◆ DESCRIPTION OF THE TASK
Give the whole listing below once more, exactly, without pictures.
Segment Start: DATASET
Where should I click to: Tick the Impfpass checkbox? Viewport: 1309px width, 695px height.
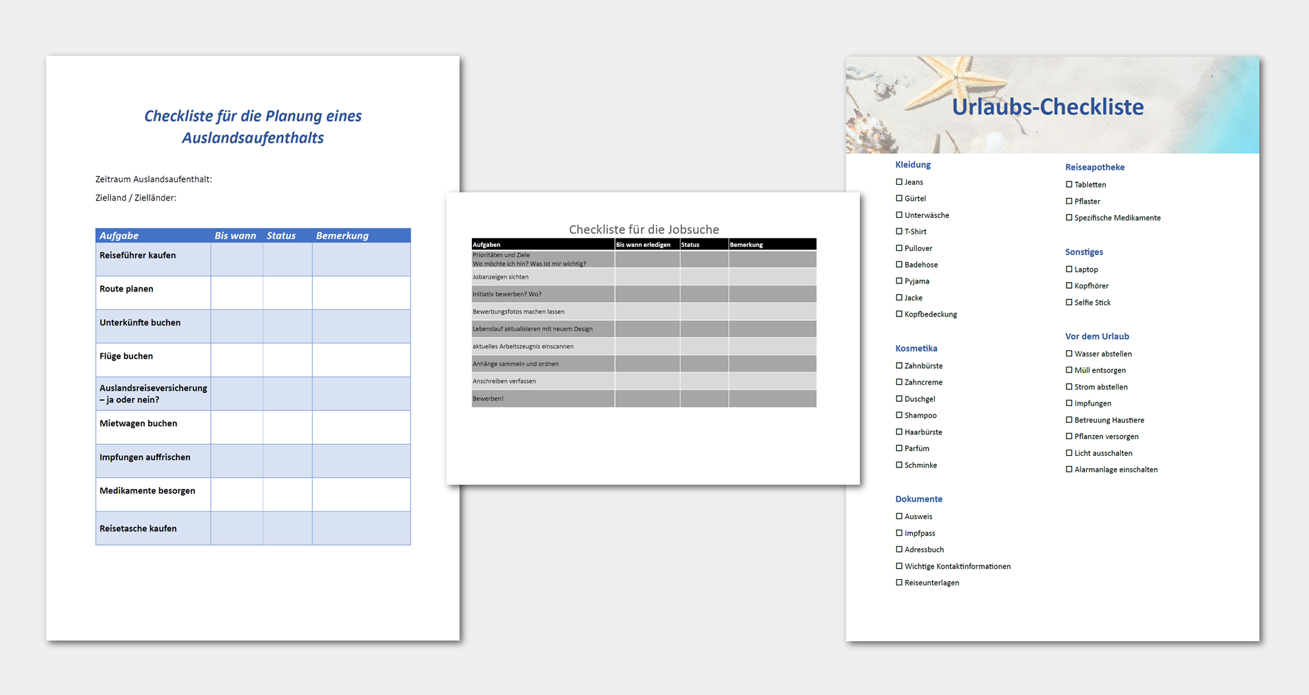[898, 532]
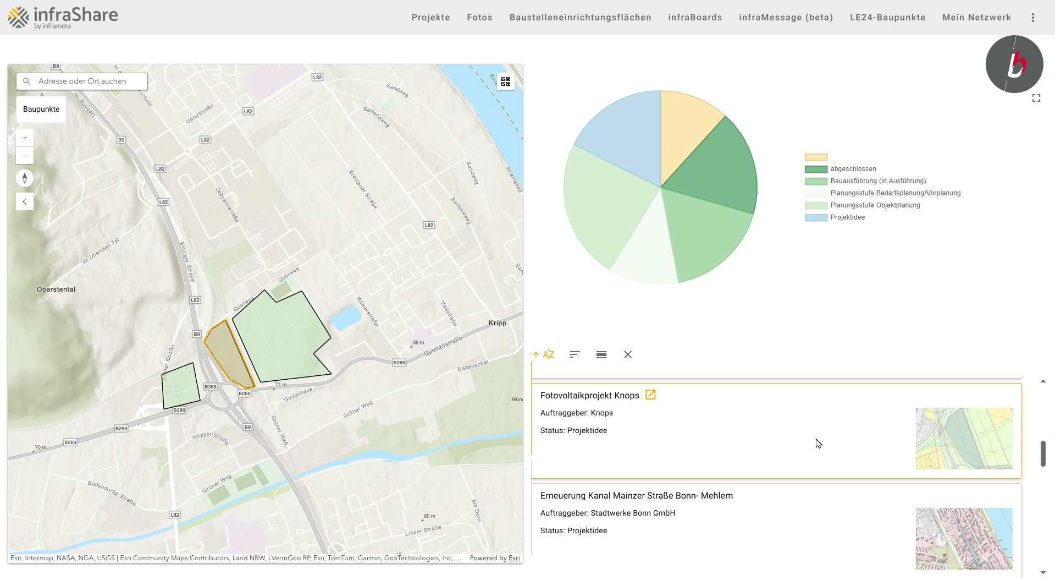The width and height of the screenshot is (1055, 580).
Task: Click the Adresse oder Ort suchen field
Action: (x=82, y=81)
Segment End: DATASET
◆ EXERCISE SOLUTION
Where should I click to: Tick the Impfpass checkbox? Viewport: 1309px width, 695px height.
[898, 532]
The width and height of the screenshot is (1055, 580).
Task: Click the Adresse oder Ort suchen field
Action: (x=82, y=81)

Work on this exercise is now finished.